Polymer clay is polyvinyl chloride or PVC similar to the plastic used in plumbing today.  When it is baked properly, polymer clay chemically changes to form a solid mass that doesn't shrink.  You can heat it again, which will soften it slightly without melting.  A word of caution...if you heat it too hot, it will darken and can give off noxious fumes and possibly catch fire. Use an oven thermometer to check your oven's temperature.

Is it Clay?:  Polymer clay is not a true clay.  It is called clay because of it's moldable properties, not because it is traditional clay.  The word Polymer is added to differentiate.  Polymer clay can be molded  to imitate a variety of materials making it very versatile.
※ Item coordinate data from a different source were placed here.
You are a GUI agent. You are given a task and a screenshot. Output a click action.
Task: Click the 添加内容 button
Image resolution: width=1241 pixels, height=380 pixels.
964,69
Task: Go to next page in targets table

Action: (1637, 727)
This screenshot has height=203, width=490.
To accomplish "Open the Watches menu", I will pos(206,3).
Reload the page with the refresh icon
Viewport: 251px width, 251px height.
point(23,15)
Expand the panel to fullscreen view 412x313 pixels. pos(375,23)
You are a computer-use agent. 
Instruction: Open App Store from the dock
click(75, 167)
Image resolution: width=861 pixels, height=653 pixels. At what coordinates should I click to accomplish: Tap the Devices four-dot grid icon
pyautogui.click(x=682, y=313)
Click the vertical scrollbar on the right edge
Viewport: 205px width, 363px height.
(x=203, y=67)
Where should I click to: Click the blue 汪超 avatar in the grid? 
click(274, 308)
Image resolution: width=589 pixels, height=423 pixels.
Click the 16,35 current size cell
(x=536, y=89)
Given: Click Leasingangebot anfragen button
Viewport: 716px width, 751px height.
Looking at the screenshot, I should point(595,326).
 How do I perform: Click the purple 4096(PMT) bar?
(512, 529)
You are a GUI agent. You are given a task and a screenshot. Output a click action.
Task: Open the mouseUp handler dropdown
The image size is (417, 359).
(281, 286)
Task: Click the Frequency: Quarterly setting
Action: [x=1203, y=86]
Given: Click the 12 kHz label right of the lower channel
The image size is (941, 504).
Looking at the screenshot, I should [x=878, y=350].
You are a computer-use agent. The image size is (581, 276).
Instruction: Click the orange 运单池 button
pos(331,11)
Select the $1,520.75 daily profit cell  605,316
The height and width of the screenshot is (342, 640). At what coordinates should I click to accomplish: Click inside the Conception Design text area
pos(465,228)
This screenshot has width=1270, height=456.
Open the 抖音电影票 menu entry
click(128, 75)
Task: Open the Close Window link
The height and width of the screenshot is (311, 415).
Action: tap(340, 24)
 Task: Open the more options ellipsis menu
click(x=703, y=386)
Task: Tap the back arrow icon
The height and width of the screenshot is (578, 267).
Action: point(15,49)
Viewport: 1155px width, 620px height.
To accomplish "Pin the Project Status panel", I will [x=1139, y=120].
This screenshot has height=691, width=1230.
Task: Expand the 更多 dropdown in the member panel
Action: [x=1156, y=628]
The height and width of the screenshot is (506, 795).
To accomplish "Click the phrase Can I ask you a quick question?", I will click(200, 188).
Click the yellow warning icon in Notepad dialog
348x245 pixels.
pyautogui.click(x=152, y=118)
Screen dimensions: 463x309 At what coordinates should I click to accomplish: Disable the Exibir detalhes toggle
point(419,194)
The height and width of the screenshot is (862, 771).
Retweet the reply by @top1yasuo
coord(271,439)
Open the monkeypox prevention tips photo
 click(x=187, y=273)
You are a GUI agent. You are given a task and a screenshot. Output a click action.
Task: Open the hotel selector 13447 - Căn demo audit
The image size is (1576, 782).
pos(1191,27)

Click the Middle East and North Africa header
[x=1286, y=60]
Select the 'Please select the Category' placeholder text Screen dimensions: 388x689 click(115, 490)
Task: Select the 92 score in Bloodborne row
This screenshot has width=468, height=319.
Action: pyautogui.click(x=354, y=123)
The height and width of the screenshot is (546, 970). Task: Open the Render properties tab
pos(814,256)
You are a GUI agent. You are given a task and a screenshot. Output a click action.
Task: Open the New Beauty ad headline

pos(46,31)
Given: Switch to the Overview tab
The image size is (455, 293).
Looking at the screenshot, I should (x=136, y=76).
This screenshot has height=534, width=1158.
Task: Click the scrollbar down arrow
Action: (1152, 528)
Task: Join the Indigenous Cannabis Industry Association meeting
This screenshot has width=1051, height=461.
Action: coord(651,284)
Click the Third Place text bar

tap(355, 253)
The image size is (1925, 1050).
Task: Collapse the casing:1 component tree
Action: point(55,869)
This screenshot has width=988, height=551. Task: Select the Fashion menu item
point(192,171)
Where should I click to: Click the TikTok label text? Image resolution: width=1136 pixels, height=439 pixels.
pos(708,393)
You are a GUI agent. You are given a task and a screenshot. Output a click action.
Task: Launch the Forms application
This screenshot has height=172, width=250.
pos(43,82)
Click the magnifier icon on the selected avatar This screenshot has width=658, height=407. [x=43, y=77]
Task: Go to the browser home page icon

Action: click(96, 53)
In it's simplest definition, true clay is finely ground sand particles mixed with water¹ and heated to melt the particles.  It needs to be heated much hotter than a household oven or toaster oven can heat.

Polymer means many units of a molecule, in this case vinyl chloride, strung together.²  Basically polymer clay is tiny grains of plastic or polyvinyl chlorides (PVC) with plasticizers and colorants mixed in.  The plasticizers is the greasy spot left on a piece of paper after you leave clay sitting on it.

After you mold your polymer clay, you put it in your oven and heat it to the temperature on your package.  The temperature is based on the type of plasticizer used in that particular brand of clay.  While heating, the grains of plastic are growing and sticking together.  As the piece gets hotter, the fused piece hardens permanently.

Reason for not using a finished piece to serve food on:  When heated, because the piece is porous, there may be some residual plasticizer left in the clay that acidic foods or liquids would release.  The plasticizer is unhealthy to ingest.

Endnotes

1 Roche, Nan. The New Clay. (Rockville, MD: Flower Valley Press, 1991), 7.
2 Roche, Nan. The New Clay. (Rockville, MD: Flower Valley Press, 1991), 127.